This bright little muffins will take you straight to spring! I made both the large and mini muffin sizes and my crew has been gobbling them up.
My base recipe came from my standby cookbook - good ol' Betty Crocker. This recipe is a great starting point to tweak as you wish.
1 3/4 cups all purpose flour
1/3 cup sugar
2 teaspoons baking powder
1/4 teaspoon salt
1 egg
3/4 cup milk
1/4 cup cooking oil (I always use canola oil in my baking)
3/4 cup fresh or frozen blueberries
2 cups toasted shredded coconut
brown sugar
Start by toasting about the coconut by spreading it on a baking sheet evenly and baking at 350 degrees for about 10 minutes or until the edges are browned. Stir once or twice during the baking process.
I made two batches of this separately. I was afraid that because of the blueberries the consistency of the dough might not stay the same if I doubled the recipe. The first batch I made regular muffins and lined the muffin tin with paper liners and the second I made mini muffins and used cooking spray to coat the tin.
In a medium mixing bowl, combine the flour, sugar, baking powder, and salt. Make a well in the center of the dry mixture and set aside.
In another mixing bowl, combine the egg, milk and oil and beat slightly until the egg is broken up. Add all at once to the center of the dry mixture. Stir just until moistened (batter should be lumpy). Add the blueberries and a good handful of the toasted coconut and carefully fold into the batter.

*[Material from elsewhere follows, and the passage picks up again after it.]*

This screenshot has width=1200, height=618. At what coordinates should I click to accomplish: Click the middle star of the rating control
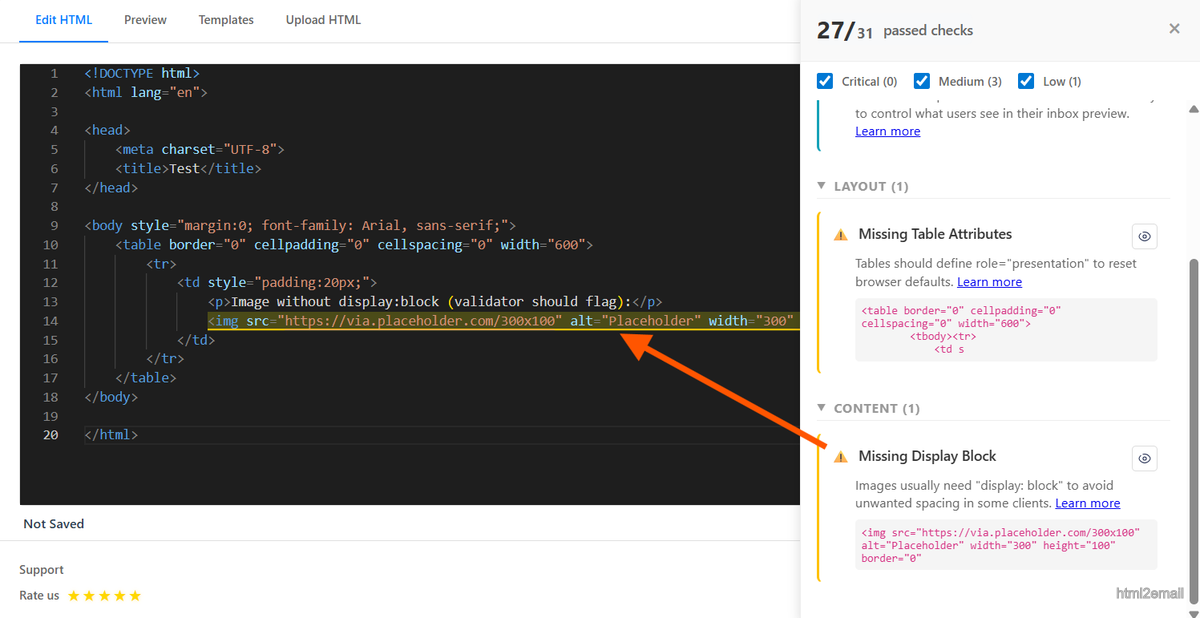pyautogui.click(x=105, y=595)

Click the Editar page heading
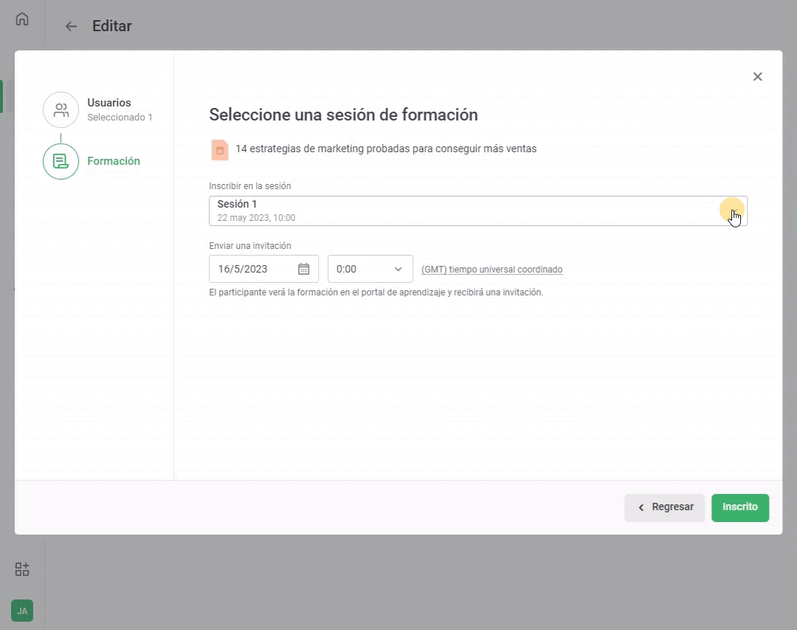pos(112,27)
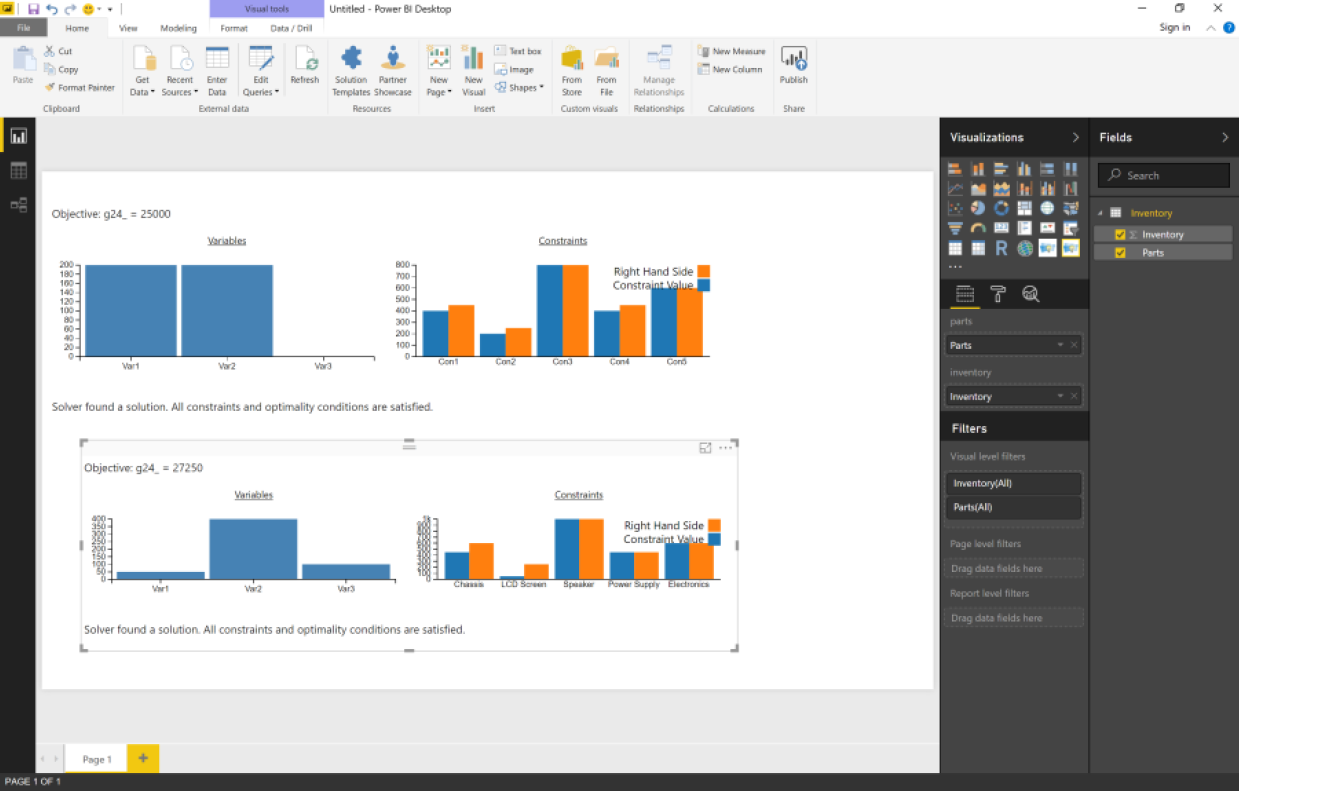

For large muffins, use a regular size ice cream scoop to drop batter into the tin. For mini muffins, use a mini ice cream scoop. Sprinkle the tops with brown sugar and more toasted coconut. Bake at 400 degrees until set - tops will remain light. This will take about 18 minutes for large muffins and about 10 minutes for mini muffins. Let cool completely before storing or cover overnight with a loose towel. This will keep the tops from getting sticky.